Exercise description: Copy out all of the data word for word. Omit every picture.

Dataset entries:

/---

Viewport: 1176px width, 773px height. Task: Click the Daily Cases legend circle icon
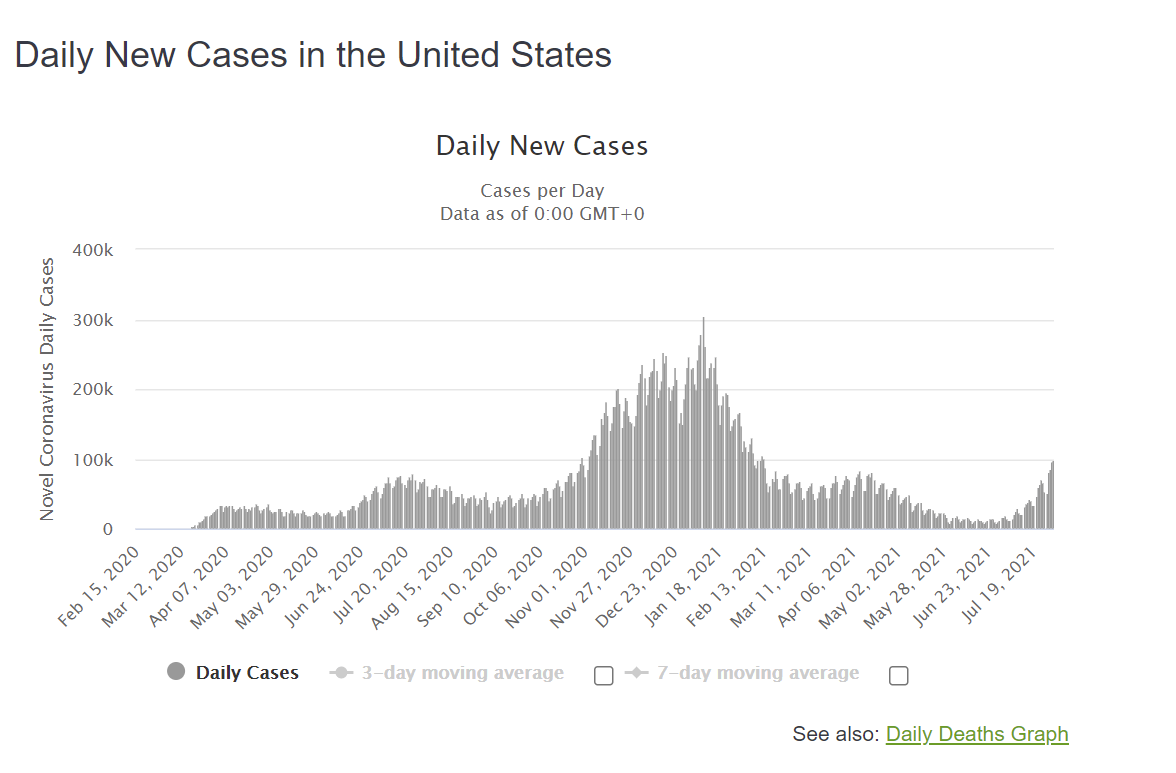176,671
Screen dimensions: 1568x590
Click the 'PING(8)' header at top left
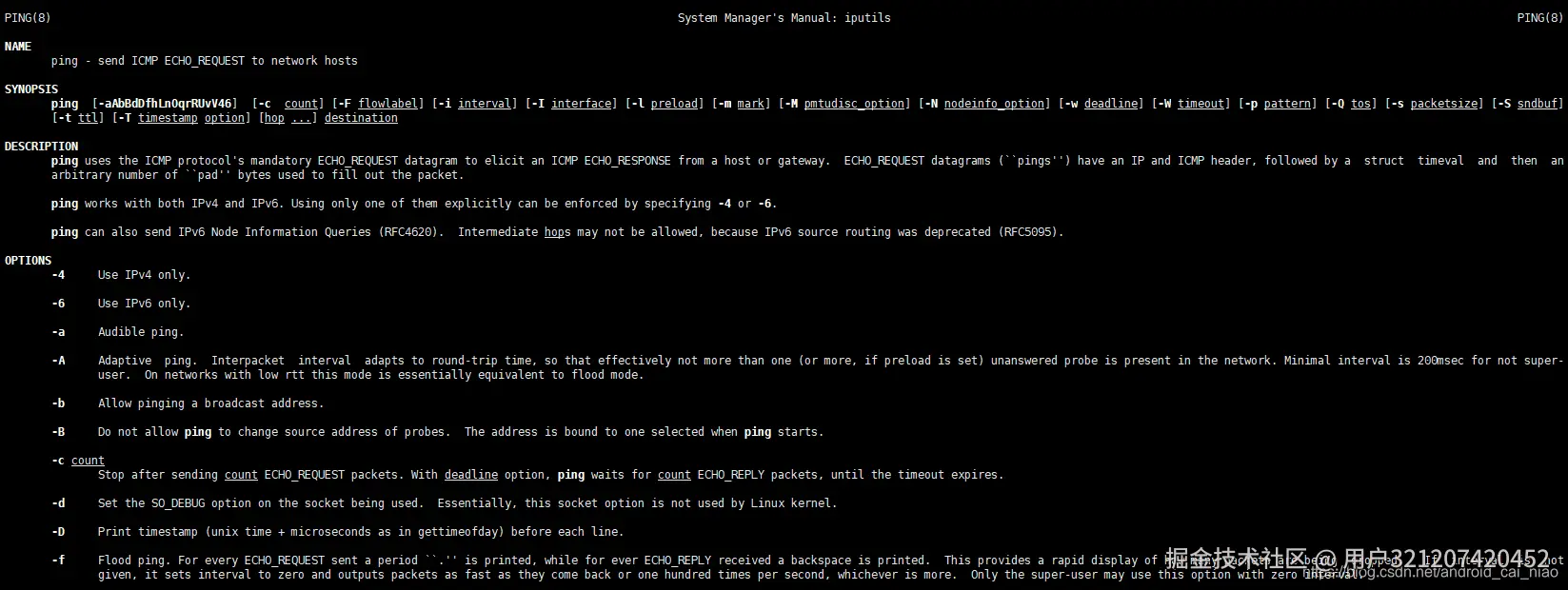click(28, 18)
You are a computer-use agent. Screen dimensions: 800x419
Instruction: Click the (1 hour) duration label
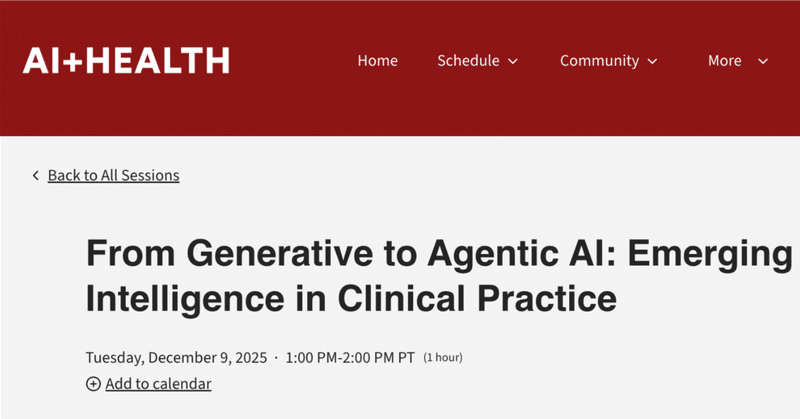[x=443, y=358]
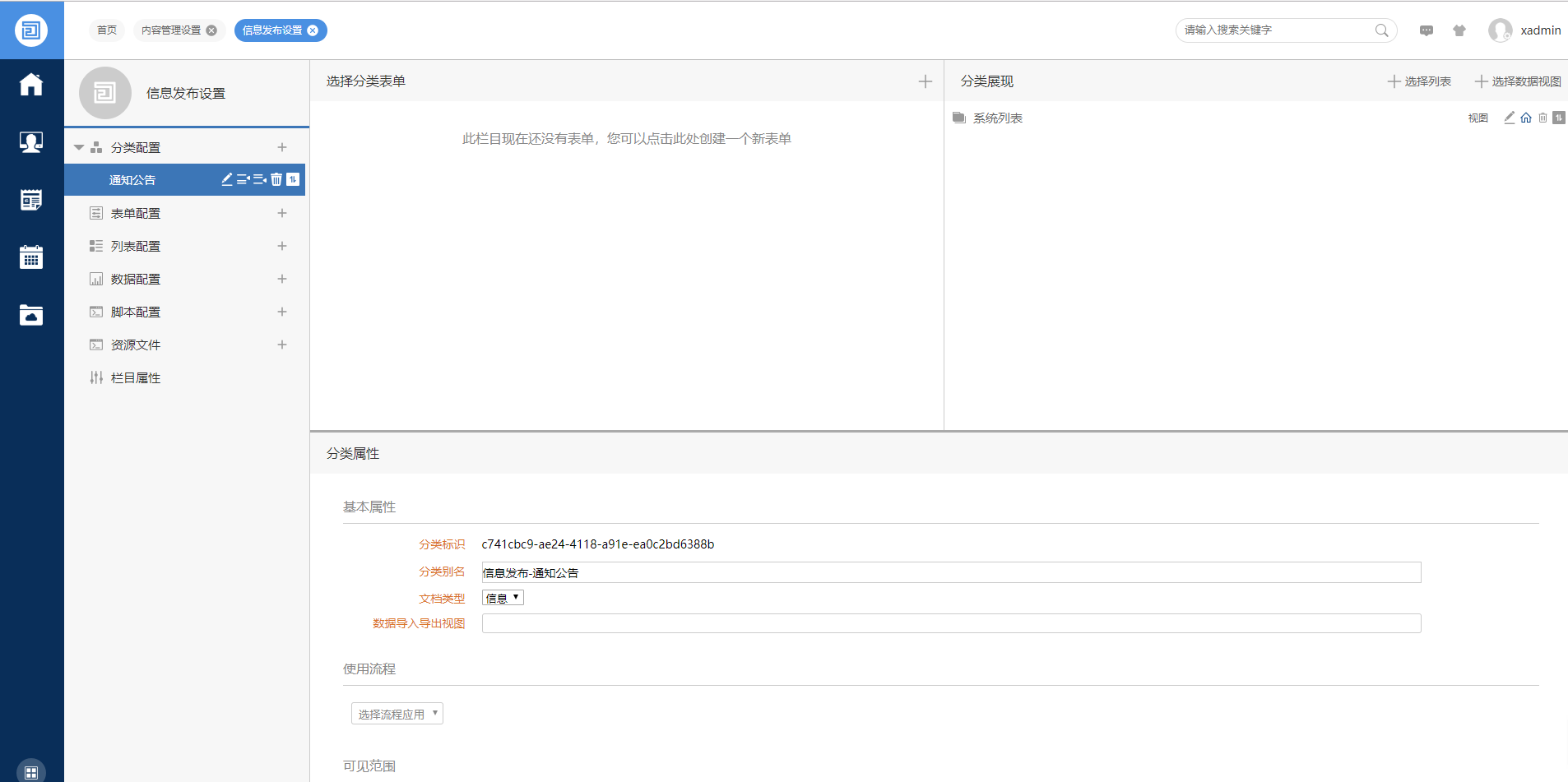Set 系统列表 as default via home icon

click(1526, 118)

\---

Output of the task:
Viewport: 1176px width, 773px height. Task: Click the Daily Cases legend circle icon
176,671
Screen dimensions: 1568x590
Click the 'PING(8)' header at top left
click(28, 18)
You are a computer-use agent. Screen dimensions: 800x419
Instruction: Click the (1 hour) duration label
[x=443, y=358]
Set 系统列表 as default via home icon

click(1526, 118)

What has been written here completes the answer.